In FIG. 12, the portion indicated by slanted lines is the normal feed area. From the representation of FIG. 12, it is understandable that the normal feed area becomes wider if the sheet-feeding conditions are set under the directional condition (toward the upper right in FIG. 12) in which both the pressing force P of the retard roller and the free-running torque Tc of the retard roller are made larger.
However, the recording apparatus provided with the conventional retard roller-separation described above is encountered with the following drawback:
Firstly, as described above, the normal feed area becomes wider if the sheet-feeding conditions are set under the directional condition (toward the upper right in FIG. 12) in which both the pressing force P of the retard roller and the free-running torque Tc of the retard roller are made larger.
However, under such condition, it becomes easier for the recording medium to promote the surface friction of the retard roller, and the retard roller tends to suspend the generation of the free running torque in a short period of time, which may bring about the drawback that the normal feed is disabled eventually.

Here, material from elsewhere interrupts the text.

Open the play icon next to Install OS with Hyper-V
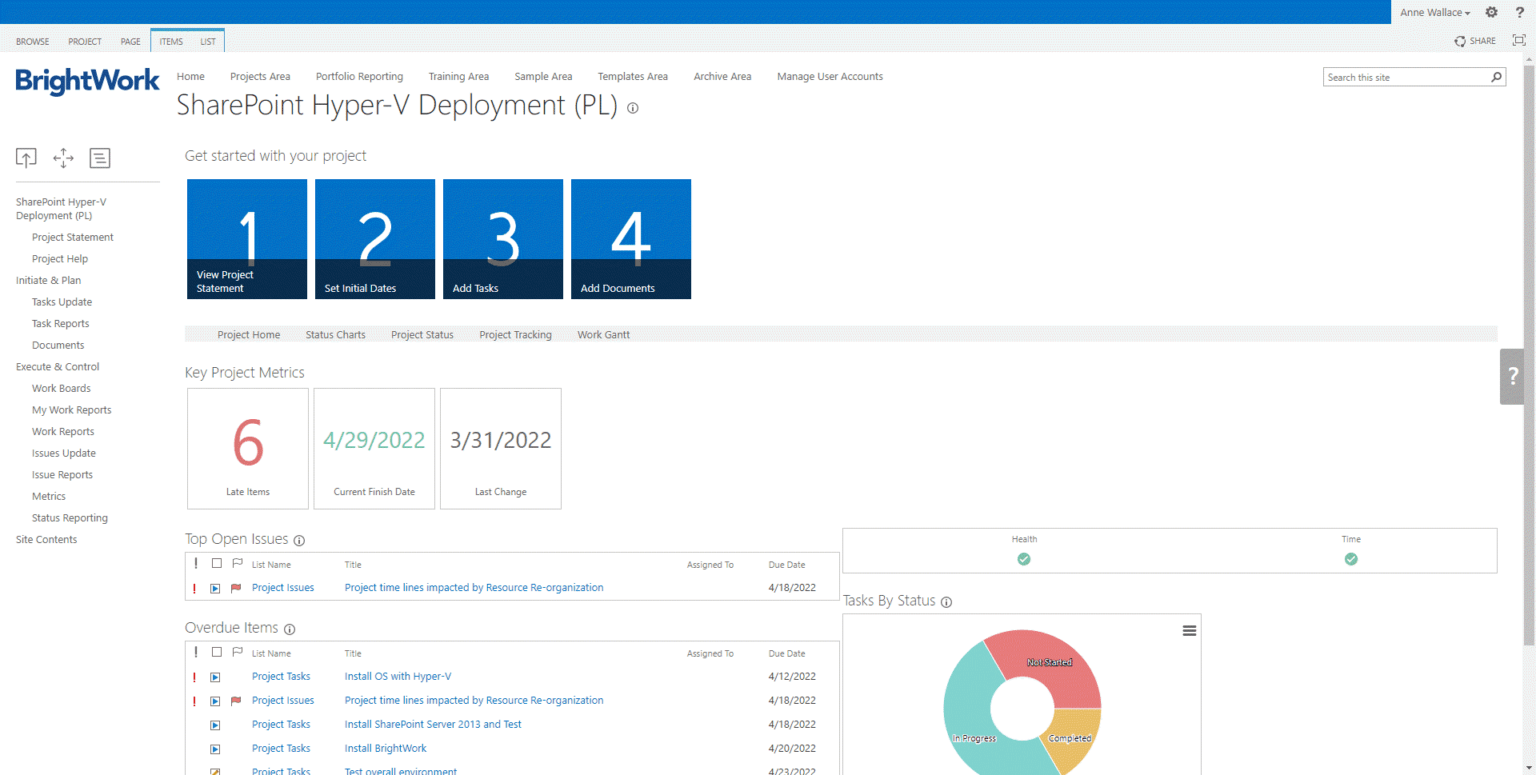This screenshot has height=775, width=1536. coord(215,677)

Secondly, in order to avoid the drawback described in the preceding paragraph, the sheet-feeding conditions are set under the condition in the direction (toward the lower left in FIG. 12) in which the pressing force P of the retard roller and the free-running torque Tc of the retard roller are both made smaller. Here, as long as the friction coefficient between each roller and the medium is significantly larger than the friction coefficient between the adjacent mediums themselves, there occurs no problem. However, in the case of glossy sheets where the difference in friction coefficient is very small between those between each roller and the medium, and the mediums themselves, it is inevitable to use the narrower area of the normal feed area shown in FIG. 12, which is fundamentally narrow as a whole. As a result, when being fed, double feeding tends to occur eventually. Particularly, in the case of the ink jet recording apparatus where it is necessary to feed and convey various and many kinds of medium, this harmful effect may take place often.
As described above, it is very difficult to set the sheet-feeding condition under which all the kinds of mediums can be fed and conveyed stably, and the condition should be set at the sacrifice of some other medium, one kind or another.